19. The Cat Returns
. . .
May was ready for the lunge, but even she was surprised with the quickness of it. Von Bardas went low, a trained tackle towards May's own legs that, even if it missed, had no chance of unbalancing the attacker. She dodged neatly, guessing the Latverian woman would topple right – and she did, before dropping into an artful roll. May's counterattack swept overhead, despite an attempt to adjust it at the last second. She braced herself, eating the quick jab to her ribs and making sure she barely staggered back from the force of it. No value in losing ground in the first seconds of the brawl.
Von Bardas snarled, then went on the attack again. "This is not what I wanted!" Something appeared in her hands. May saw a light blue electrical snap in the air, her eyes widening. She grabbed Lucia on the upper arm when the modified taser swung in, tugging and spinning the woman as best and as hard as she could.
She had age and experience on the Latverian, and she used it. The weapon dropped out of Lucia's hand when May's impact forced a moment of numbness throughout her fingers. May kicked it away, the toe of her boot knocking the device into the grass on the other side of the steps. Behind them, she heard a few of the tourists up on the hills begin to exclaim to each other. She took the risk, inhaling a breath and pausing in her counter-assault.
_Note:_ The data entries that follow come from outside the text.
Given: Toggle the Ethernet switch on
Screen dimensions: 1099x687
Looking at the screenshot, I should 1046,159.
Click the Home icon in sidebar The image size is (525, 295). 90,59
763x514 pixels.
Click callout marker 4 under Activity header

Getting the civs out of any danger was more important to her than having him as backup. "Koenig, get an evac!"
Out of the corner of her eye, she saw him begin to move. But she paid for the order, von Bardas coming back with her other arm and getting her high on the cheek. May saw stars, shaking her head sharply once to keep her vision in the game. That wouldn't be enough to stop her. She was on full, controlled adrenaline. Both her hands snapped out to grab at Lucia when she tried again for another assault, grabbing the arm and twisting it down behind her back.
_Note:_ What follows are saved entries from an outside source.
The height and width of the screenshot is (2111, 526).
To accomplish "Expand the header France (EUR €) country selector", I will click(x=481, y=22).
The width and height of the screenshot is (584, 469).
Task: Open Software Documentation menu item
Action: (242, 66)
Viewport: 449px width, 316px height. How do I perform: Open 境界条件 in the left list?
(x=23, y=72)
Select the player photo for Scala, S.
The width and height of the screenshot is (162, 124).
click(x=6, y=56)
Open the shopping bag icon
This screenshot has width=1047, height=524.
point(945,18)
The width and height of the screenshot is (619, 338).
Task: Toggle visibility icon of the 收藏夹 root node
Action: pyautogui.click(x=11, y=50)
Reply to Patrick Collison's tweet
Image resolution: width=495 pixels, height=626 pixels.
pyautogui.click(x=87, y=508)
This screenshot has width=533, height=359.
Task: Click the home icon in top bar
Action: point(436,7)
The woman countered the twist and spun out across the ground, grass smearing across her pant leg. She heaved for air and gasped another plea. "I'm trying to save us."
May got into a power stance, using the woman's pause for her own quick recovery of breath. "We can do that just fine, and with a lot less collateral damage."
"You have no idea what's waiting for you in my homeland."
"What if we find out?"
"You can't!" snarled von Bardas. She took another desperate lunge, this one full towards her opponent's body.
The two women toppled back across the grass in front of the national monument, May letting her back hit the ground before wrapping an elbow around Lucia's neck to either get a stranglehold or at the very least haul her out of the advantageous top position she had. May went for a tactical shot, talking fast between gritted teeth. "We've got an agent inside Latveria now. He's gonna tell your king what you're pulling here. What happens then, huh?" Her grasp around the throat slipped.
The arms holding her down got stronger. "Impossible."
"Not impossible. You don't know what we can do. Especially not when you've got us pushed into a corner." May went for a full tumble, shaking von Bardas off. She rolled in the other direction and leapt to her feet, not wanting to find out what else the woman was going to pull out of her pockets without preparation.
It was a knife, just a short, simple knife. May kicked it out of her hand before the lunge even started. "Stop fighting me," she said, putting all the conviction she could muster into her voice and hoping like hell it wasn't a bluff. "By now, our agent's made it to whatever you've got for a capital. It's over, von Bardas. We can look for another way. Work with us instead of thinking of us as a sacrifice play."
It paused her, but only slightly. She snapped back, purely confident. "If whoever your agent is did indeed get into Latveria, then he's dead by now!" She went for another lunge and abruptly fell on her face with a gasp.
From behind where the Latverian fell, Sam Koenig looked at May, and then down at von Bardas's taser-like device in his hand. "Well, that works okay."
May let the tension roll out of her shoulders, jutting her chin at him. She tried to not think about Lucia's flat dismissal of Loki's chances. "Let's get her restrained and out of public view."
. . .
Latveria's king stood at the window of his sanctum to watch the cat rush out of the wide doors of the stable, permitting himself a quiet moment's memory of a childhood amongst warm camps and the smells of half-wild horses and straggling cows and fresh hay. He came out of it as the constructs, each one made in his own gleaming image, hurried after the cat to do his bidding.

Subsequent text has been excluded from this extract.